Share your feelings with someone who will understand. At first, I was not prepared to share my feelings aloud, because I was uncomfortable with the idea of losing my composure. Instead, I wrote. Then I either shared my writings directly, or spoke what I had processed with the pen. Impostor syndrome is incredibly common in academia, so I shared these thoughts with professors and peers – people who I respected and trusted, but not necessarily friends.
Their responses kept me afloat. They were not an incredulous “You? You feel this way?”. Instead, they showed me that my feelings were grounded in common experience:
“You are not alone.”
“You do deserve.”
“I believe in you.”
“Hang in there.”
And while believing in myself could be a daily challenge, I would not let someone else’s belief in me go to waste.
Think of your personal statement as a letter of recommendation for someone else (who happens to be you).
It is important to acknowledge characteristics that make you a strong candidate in your personal statement. I struggled with speaking highly of my accomplishments. However, I would happily recognize the same accomplishments in someone else. By depersonalizing the personal statement, I found writing about my experiences and accomplishments much easier.
Show, don’t tell.
This strategy makes for stronger writing in general. But if I was especially struggling with acknowledging my abilities and accomplishments, I stuck with the facts: I explained my experiences and what I gained from them.

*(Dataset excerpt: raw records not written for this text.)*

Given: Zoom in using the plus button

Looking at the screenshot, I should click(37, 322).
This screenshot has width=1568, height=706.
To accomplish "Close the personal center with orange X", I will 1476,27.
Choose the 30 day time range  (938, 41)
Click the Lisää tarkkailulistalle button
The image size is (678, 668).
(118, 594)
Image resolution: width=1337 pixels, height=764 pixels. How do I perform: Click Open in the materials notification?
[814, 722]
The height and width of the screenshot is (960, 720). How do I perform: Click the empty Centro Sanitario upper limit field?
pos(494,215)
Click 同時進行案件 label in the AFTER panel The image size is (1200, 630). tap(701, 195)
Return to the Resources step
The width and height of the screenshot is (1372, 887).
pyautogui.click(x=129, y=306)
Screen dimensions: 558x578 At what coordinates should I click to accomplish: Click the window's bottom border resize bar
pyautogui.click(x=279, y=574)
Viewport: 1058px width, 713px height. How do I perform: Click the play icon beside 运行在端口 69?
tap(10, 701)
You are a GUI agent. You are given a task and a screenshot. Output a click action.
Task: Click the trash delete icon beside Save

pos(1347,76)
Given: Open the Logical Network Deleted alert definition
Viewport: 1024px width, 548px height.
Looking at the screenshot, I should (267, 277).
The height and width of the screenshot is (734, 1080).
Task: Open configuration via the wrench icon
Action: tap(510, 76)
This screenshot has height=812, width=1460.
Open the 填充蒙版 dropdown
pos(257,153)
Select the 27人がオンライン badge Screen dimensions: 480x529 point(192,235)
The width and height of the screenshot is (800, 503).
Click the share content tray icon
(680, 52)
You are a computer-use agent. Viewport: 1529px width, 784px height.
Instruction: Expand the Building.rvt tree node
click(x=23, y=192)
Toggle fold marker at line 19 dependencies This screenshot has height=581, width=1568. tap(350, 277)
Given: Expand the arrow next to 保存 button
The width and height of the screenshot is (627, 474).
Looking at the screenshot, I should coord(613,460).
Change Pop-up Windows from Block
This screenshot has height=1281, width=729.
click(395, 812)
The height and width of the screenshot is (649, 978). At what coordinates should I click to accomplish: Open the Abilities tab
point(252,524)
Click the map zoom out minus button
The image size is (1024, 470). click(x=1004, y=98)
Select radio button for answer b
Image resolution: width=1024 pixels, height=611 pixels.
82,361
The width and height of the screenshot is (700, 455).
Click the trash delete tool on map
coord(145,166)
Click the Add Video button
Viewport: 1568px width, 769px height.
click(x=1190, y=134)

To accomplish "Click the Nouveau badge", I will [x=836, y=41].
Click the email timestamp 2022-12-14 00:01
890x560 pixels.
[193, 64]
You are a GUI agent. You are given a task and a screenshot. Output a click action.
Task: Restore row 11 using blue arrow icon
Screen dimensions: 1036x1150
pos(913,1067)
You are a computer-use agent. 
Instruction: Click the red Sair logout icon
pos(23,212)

I read several personal statements that referenced a lifelong love of science or a salient childhood experience that sparked an awe of the natural world. If that doesn’t feel authentic, don’t worry, and don’t feel compelled to shape your statement to conform to such a narrative. But do know your motivations, and do state them clearly. For example, I didn’t think about majoring in science until I got to college, and even then, my drive came from a sense of duty to society. But my motivations have compelled me to work just as hard, with as much integrity, and with as many contributions as the motivations of the “born scientist”, and I have the experiences as evidence. You do, too.
Does it get better?
For me, managing impostor syndrome has gotten better in graduate school. That’s not because there are fewer triggers of impostor syndrome in graduate school (on the contrary). Rather, after the experience of applying, I have confided in people with my doubts more, and more quickly, than I did in earlier years. And so I hope that if you are reading this, you will one day be the person to say, “You are not alone. You do deserve, and I believe in you.”